In the copy, include no pictures, but reproduce every record exactly.
--- Provided data Enclosed Below ---
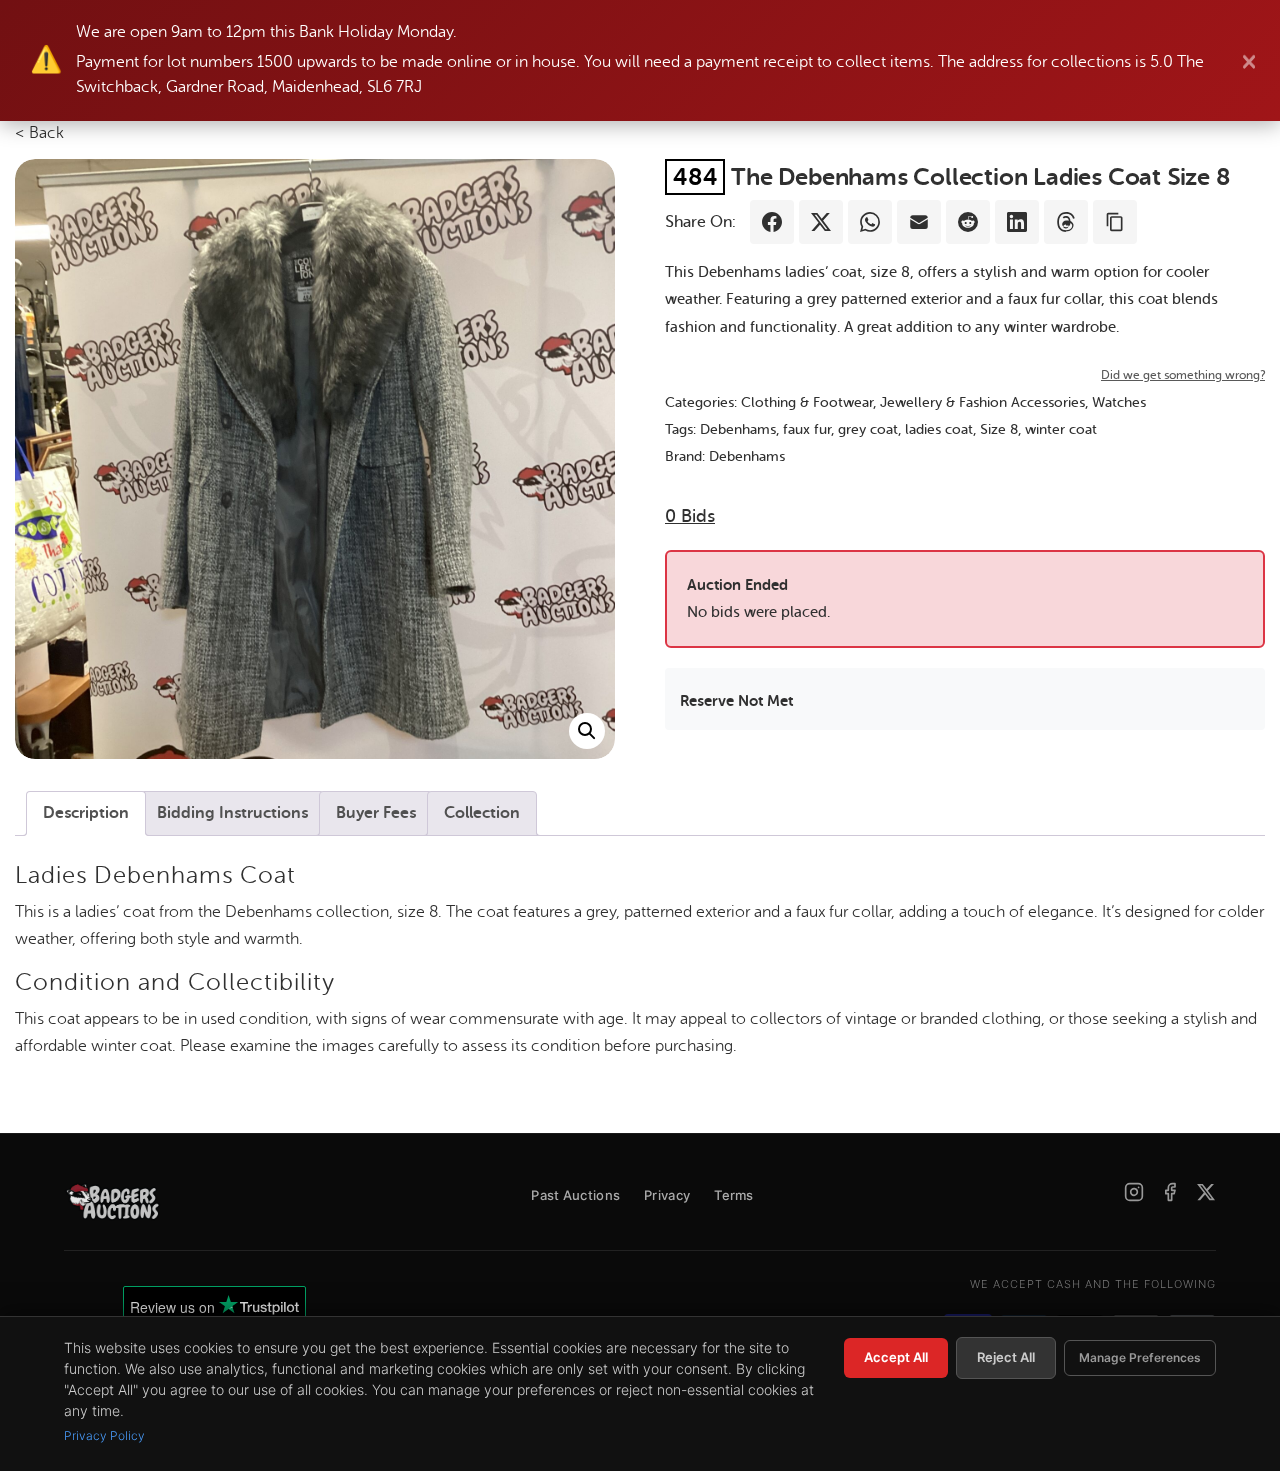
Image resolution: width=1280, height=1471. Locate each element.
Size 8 (999, 429)
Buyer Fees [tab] (376, 813)
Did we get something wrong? (1183, 375)
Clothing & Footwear (807, 402)
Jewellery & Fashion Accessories (982, 402)
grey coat (868, 429)
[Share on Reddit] (968, 222)
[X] (1206, 1192)
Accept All (896, 1357)
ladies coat (939, 429)
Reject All (1006, 1357)
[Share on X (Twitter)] (821, 222)
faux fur (807, 429)
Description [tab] (86, 813)
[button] (587, 731)
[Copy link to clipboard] (1115, 222)
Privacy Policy (104, 1435)
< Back (39, 133)
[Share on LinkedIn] (1017, 222)
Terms (734, 1195)
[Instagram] (1134, 1192)
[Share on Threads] (1066, 222)
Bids (690, 516)
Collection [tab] (482, 813)
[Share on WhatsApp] (870, 222)
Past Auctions (575, 1195)
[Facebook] (1170, 1192)
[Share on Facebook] (772, 222)
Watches (1119, 402)
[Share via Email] (919, 222)
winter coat (1061, 429)
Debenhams (738, 429)
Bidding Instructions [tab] (232, 813)
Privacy (667, 1195)
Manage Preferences (1140, 1357)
--- End of Enclosed Provided data ---
## Written solution
Image resolution: width=1280, height=1471. Locate each element.
Size 8 (999, 429)
Buyer Fees [tab] (376, 813)
Did we get something wrong? (1183, 375)
Clothing & Footwear (807, 402)
Jewellery & Fashion Accessories (982, 402)
grey coat (868, 429)
[Share on Reddit] (968, 222)
[X] (1206, 1192)
Accept All (896, 1357)
ladies coat (939, 429)
Reject All (1006, 1357)
[Share on X (Twitter)] (821, 222)
faux fur (807, 429)
Description [tab] (86, 813)
[button] (587, 731)
[Copy link to clipboard] (1115, 222)
Privacy Policy (104, 1435)
< Back (39, 133)
[Share on LinkedIn] (1017, 222)
Terms (734, 1195)
[Instagram] (1134, 1192)
[Share on Threads] (1066, 222)
Bids (690, 516)
Collection [tab] (482, 813)
[Share on WhatsApp] (870, 222)
Past Auctions (575, 1195)
[Facebook] (1170, 1192)
[Share on Facebook] (772, 222)
Watches (1119, 402)
[Share via Email] (919, 222)
winter coat (1061, 429)
Debenhams (738, 429)
Bidding Instructions [tab] (232, 813)
Privacy (667, 1195)
Manage Preferences (1140, 1357)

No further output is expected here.